**Instructions for the task:** Pictures are to be left out. Return exactly the lines below from the one with "Given: Click the graph TD line in code" up to and including the one with "Task: Open product comparison bar-chart icon".

[Stored data]
□ □ □
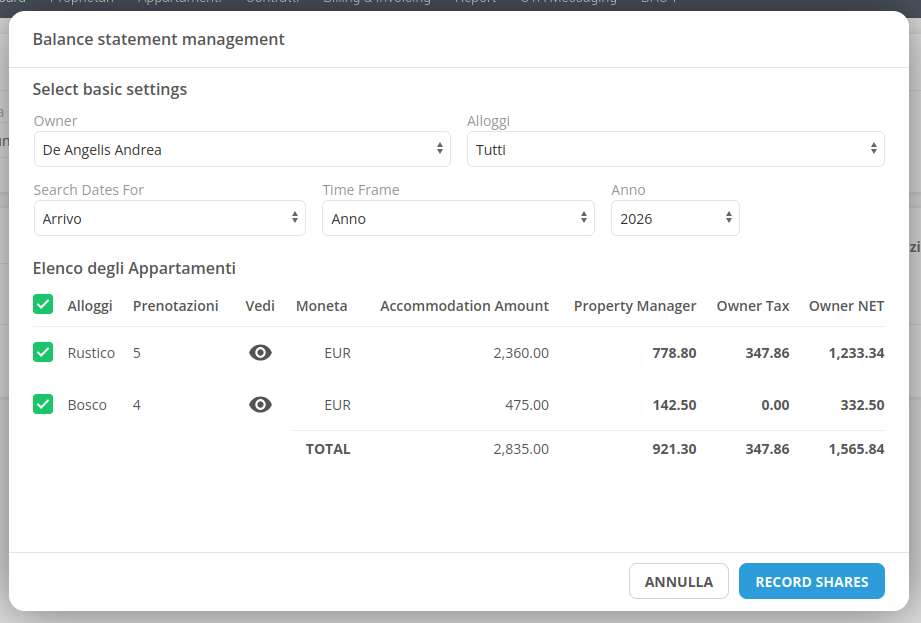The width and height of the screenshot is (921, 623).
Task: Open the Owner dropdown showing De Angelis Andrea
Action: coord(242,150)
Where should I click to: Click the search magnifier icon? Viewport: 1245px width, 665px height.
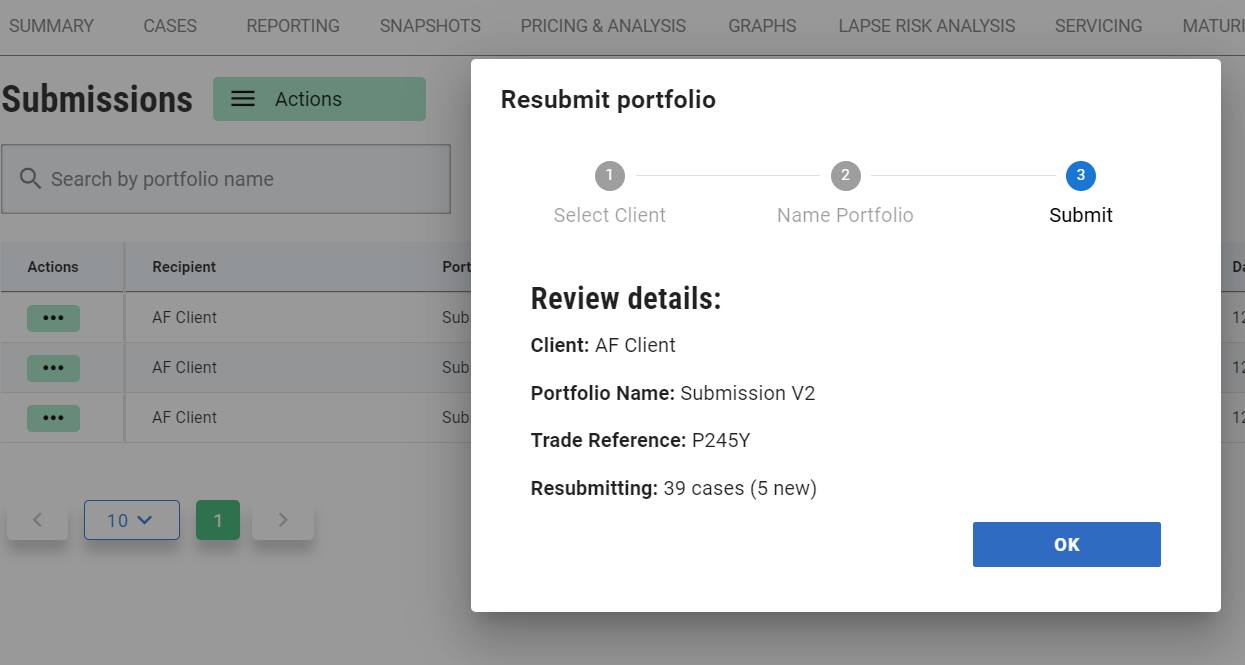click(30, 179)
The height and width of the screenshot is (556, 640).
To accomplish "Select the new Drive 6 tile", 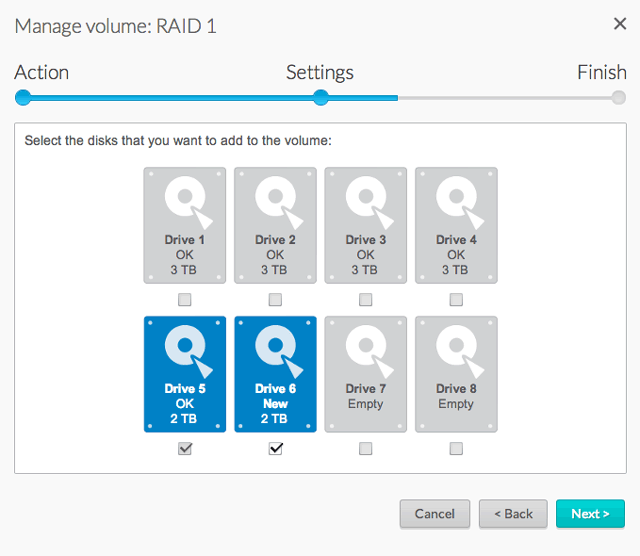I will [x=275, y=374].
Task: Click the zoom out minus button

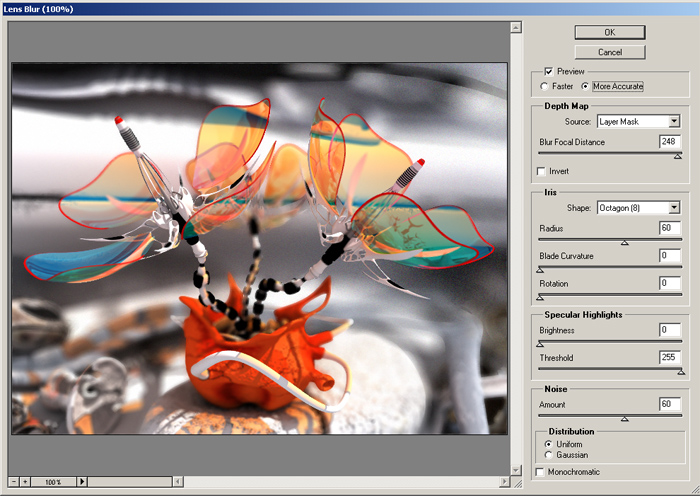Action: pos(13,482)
□ □ □
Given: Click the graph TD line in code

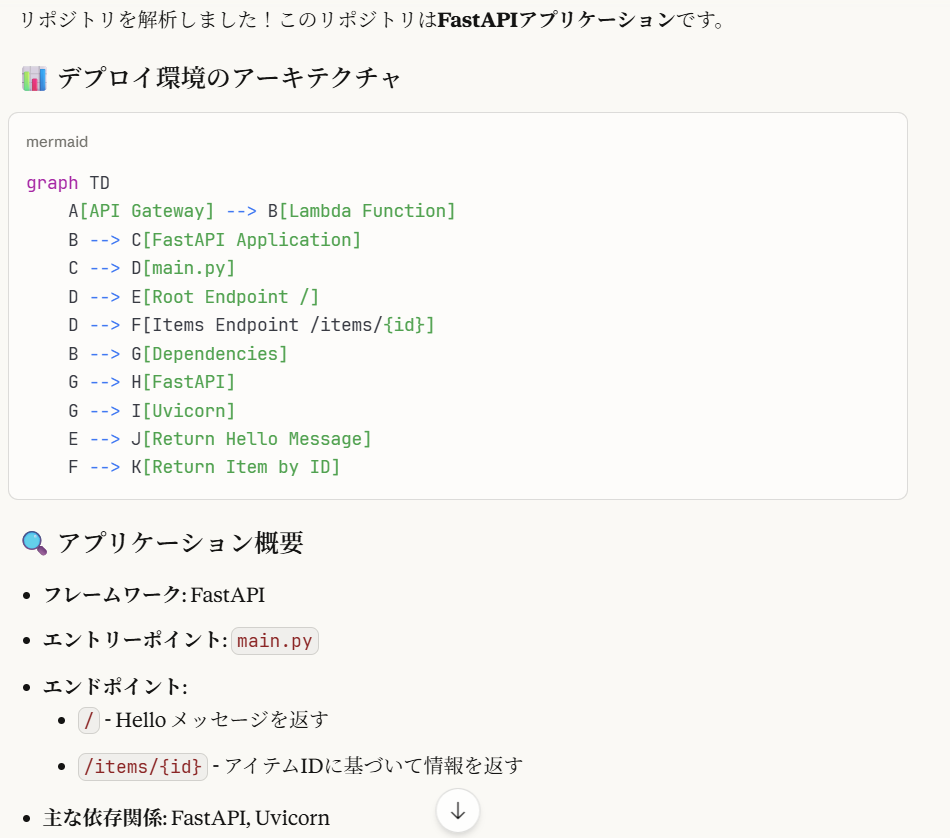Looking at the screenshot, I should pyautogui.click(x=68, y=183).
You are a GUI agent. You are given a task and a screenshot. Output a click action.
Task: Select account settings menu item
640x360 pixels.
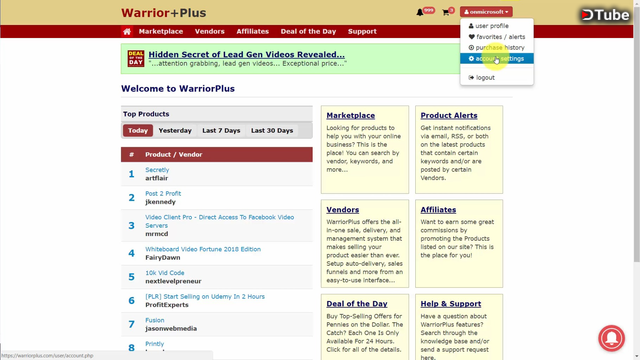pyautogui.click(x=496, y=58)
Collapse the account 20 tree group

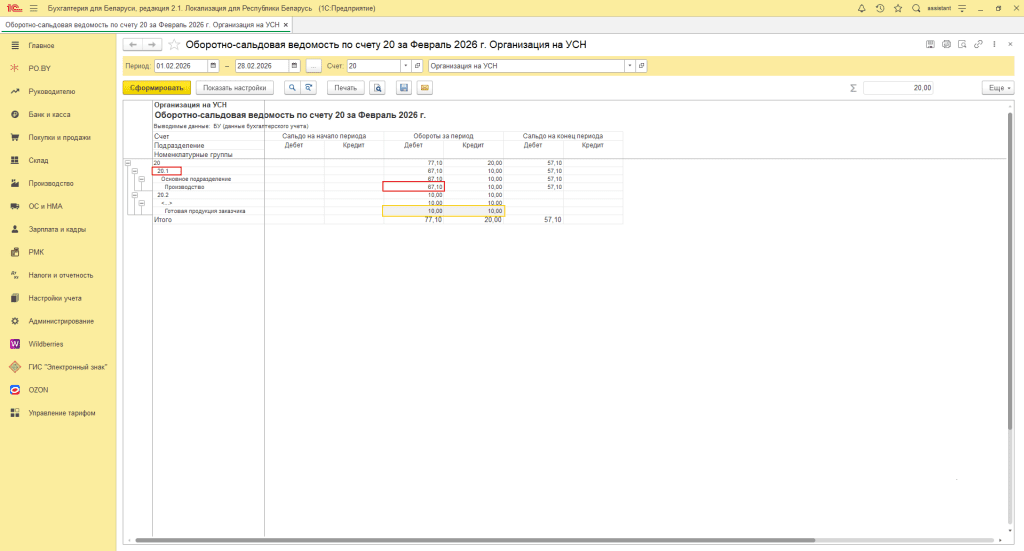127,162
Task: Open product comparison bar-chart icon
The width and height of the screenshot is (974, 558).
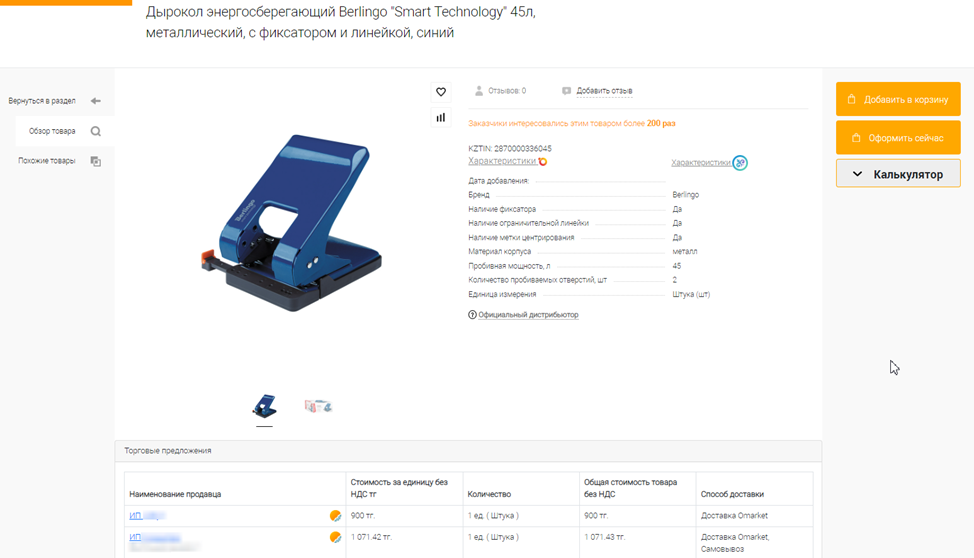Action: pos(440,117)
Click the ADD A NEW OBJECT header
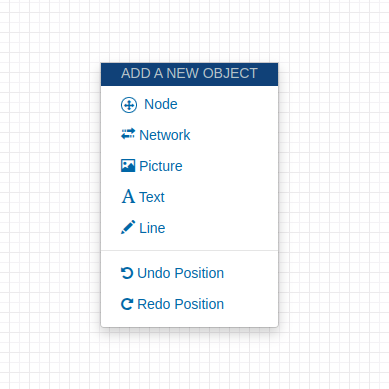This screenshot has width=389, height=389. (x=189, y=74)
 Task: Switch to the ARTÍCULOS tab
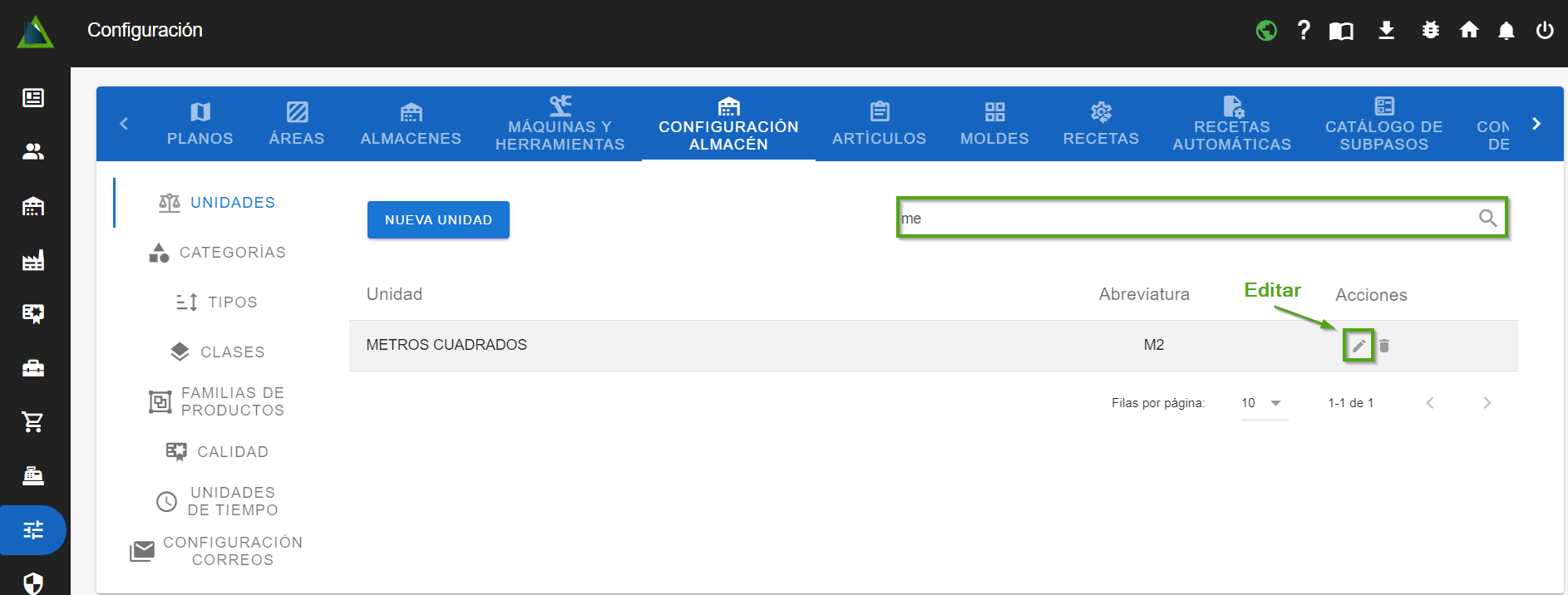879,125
□ □ □
**Reply to the exercise:**
Given: Click the graph TD line in code

Looking at the screenshot, I should pyautogui.click(x=68, y=183).
You are a GUI agent. You are given a task and a screenshot. Output a click action.
Task: Select account settings menu item
640x360 pixels.
pyautogui.click(x=496, y=58)
Collapse the account 20 tree group

127,162
Task: Open product comparison bar-chart icon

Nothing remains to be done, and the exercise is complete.